The 21-year-old created the 12-minute radio piece for her final broadcast journalism project at Nottingham Trent University.
And it pipped hundreds of entries to be shortlisted for the Mind Media Awards.
Jemma, who has worked part-time as a lifeguard in her home town of Doncaster for the past four years, said some of her colleagues at the pool had suffered from post-traumatic stress disorder.
“One guy had to help a man who was having a diabetic fit on the side of the pool. He told me he would wake up in the night in a cold sweat, hoping he had done everything right.
“I hope people will listen to the documentary and realise that post-traumatic stress disorder can affect anyone and hopefully break down the stigma attached to it.”
The audio piece was researched, recorded and edited by Jemma over a two-month period.
She said: “There were a couple of times when I was pulling 18-hour days to get it finished.
“I couldn’t believe it when I got the email saying I was shortlisted, I thought it was another job rejection email, as I had been applying for jobs.”
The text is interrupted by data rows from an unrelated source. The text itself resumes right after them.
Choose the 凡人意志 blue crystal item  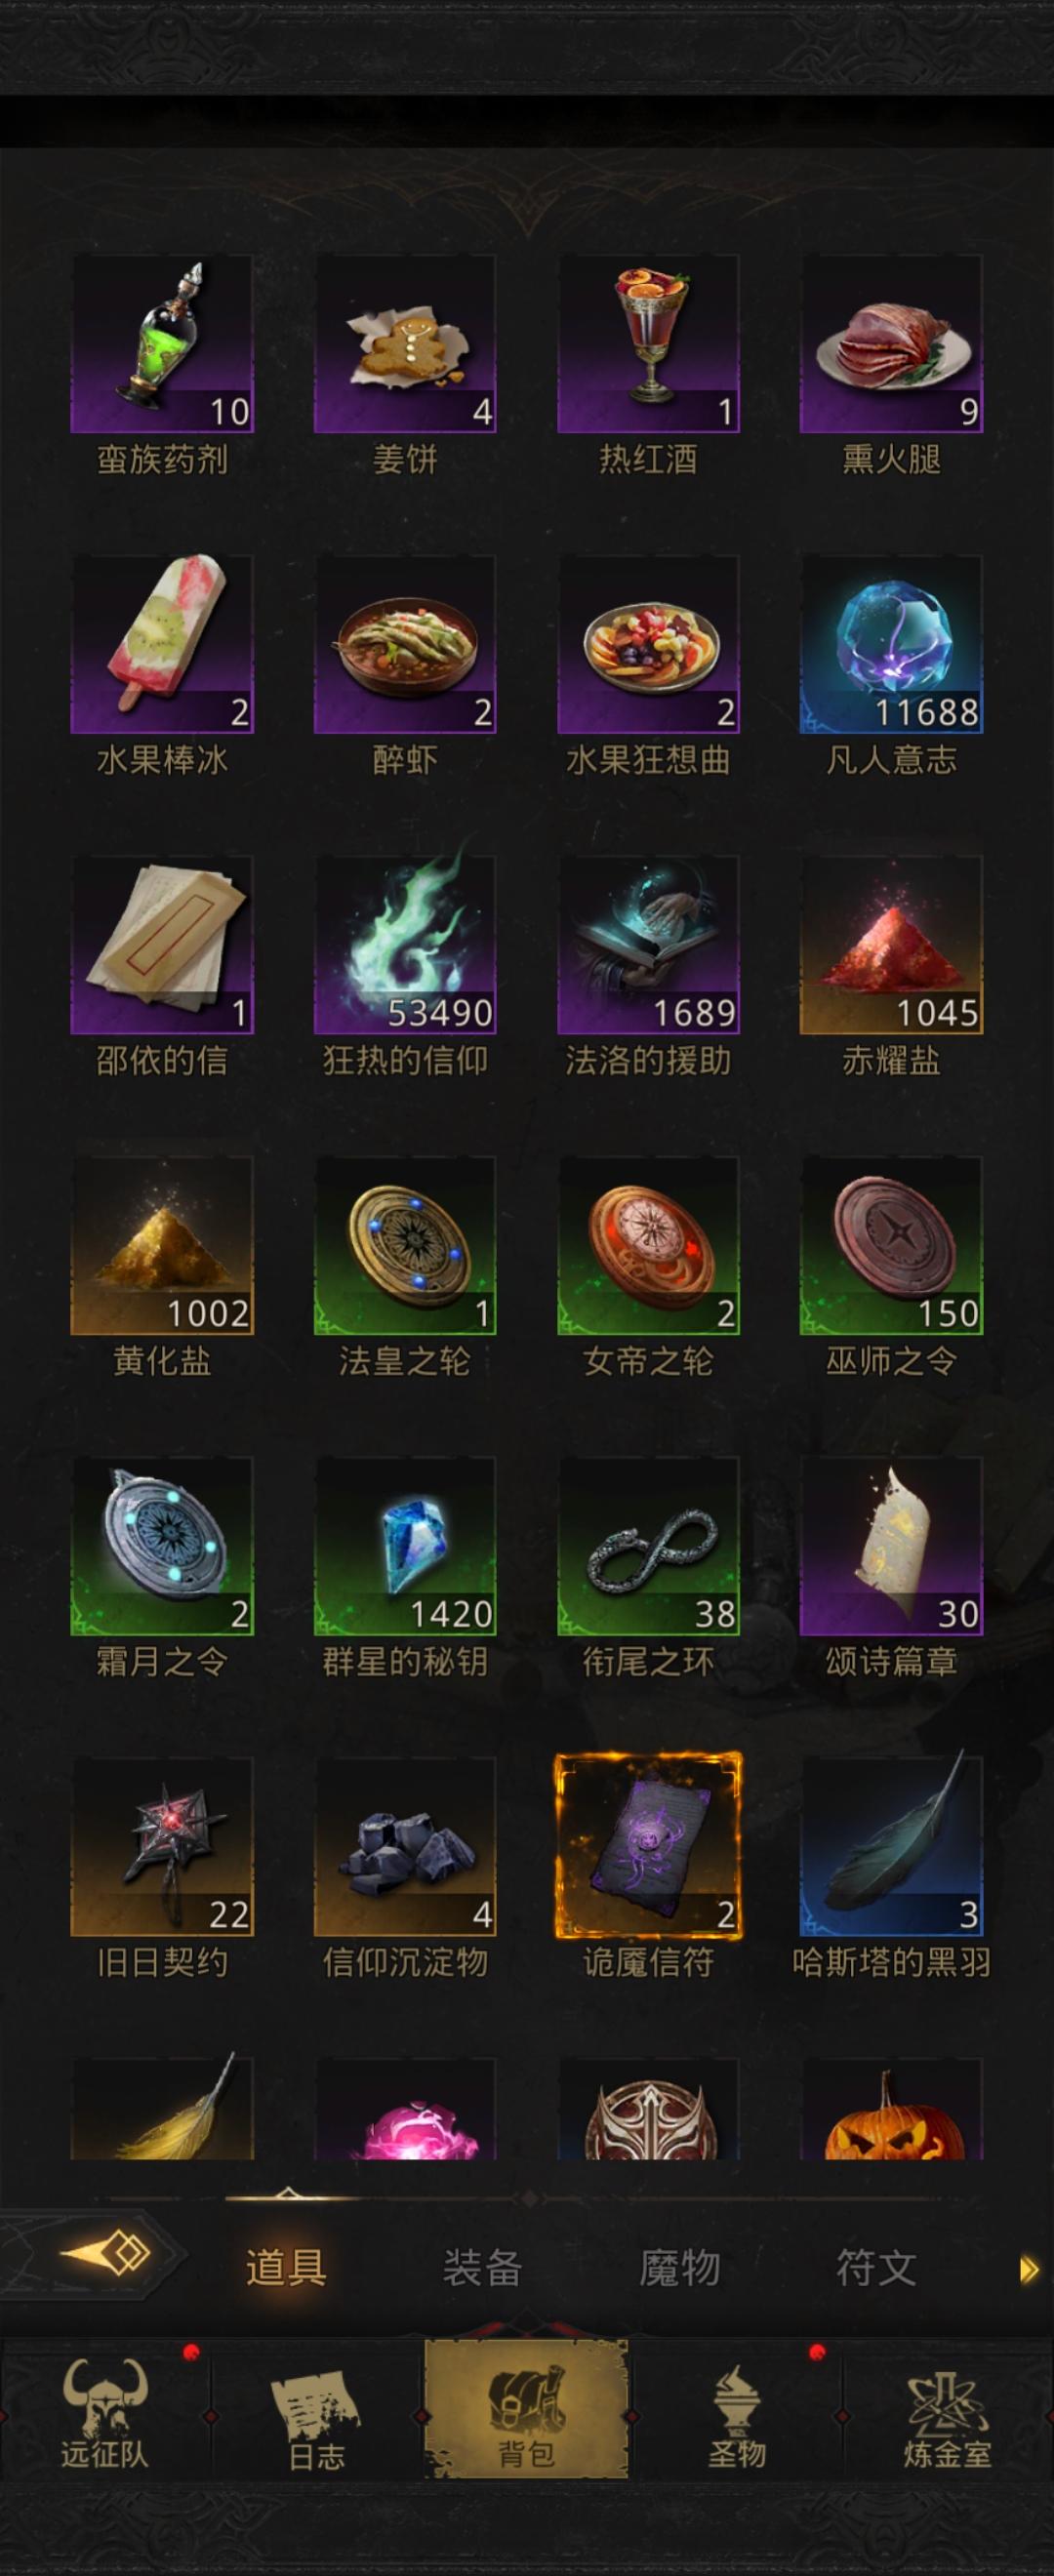[891, 644]
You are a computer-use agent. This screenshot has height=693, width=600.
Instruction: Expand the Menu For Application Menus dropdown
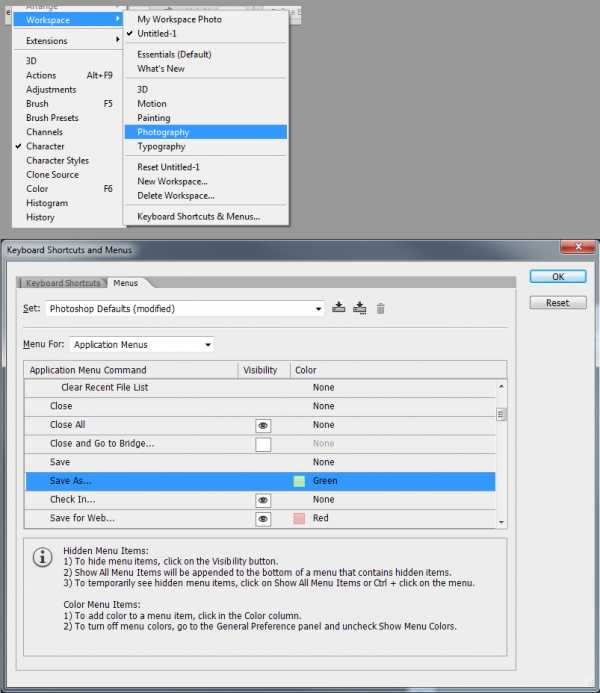(141, 345)
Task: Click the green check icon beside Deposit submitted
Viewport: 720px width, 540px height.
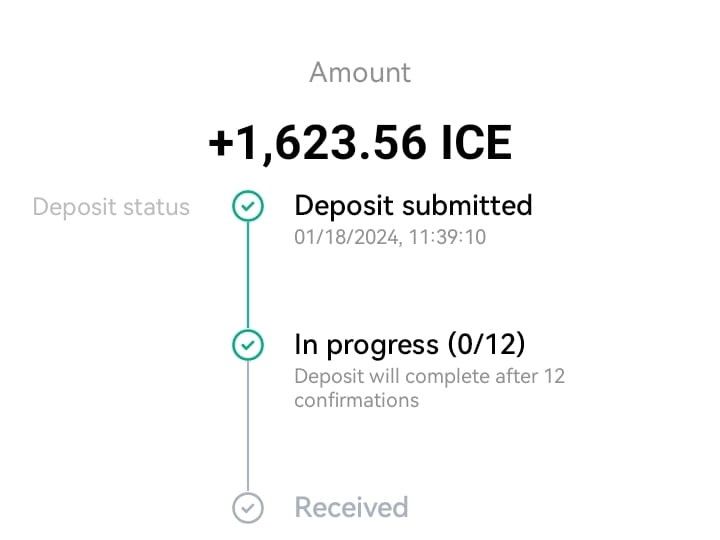Action: tap(248, 206)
Having graduated on July 23 this year, Jemma has since landed a job as a news reader on Trax FM.
She said: “I was offered the job yesterday, about two hours before I travelled to Nottingham to talk to the Post.”
Nottingham Trent’s broadcast journalism (BA Hons) course leader, Gail Mellors, taught Jemma in her final year of study.
She said: “Jemma was always a pleasure to teach and it doesn’t surprise me that her documentary has been shortlisted.
“It was a well-made, considered and evocative piece and I am sure she will have a great future.
“We put them through their paces at Trent and Jemma is an example of all that hard work paying off.”
The winner will be announced at an awards ceremony at the British Film Institute, London, on Monday November 17.
Paul Farmer, chief executive of Mind, said: “The Mind Media Awards is a fantastic opportunity to reflect on the positive impact that accurate and informed media reporting can have on perceptions of those with mental health problems.
“The judges really have a tough job picking winners and we can’t wait to celebrate with the finalist at this year’s ceremony at the British Film Institute.”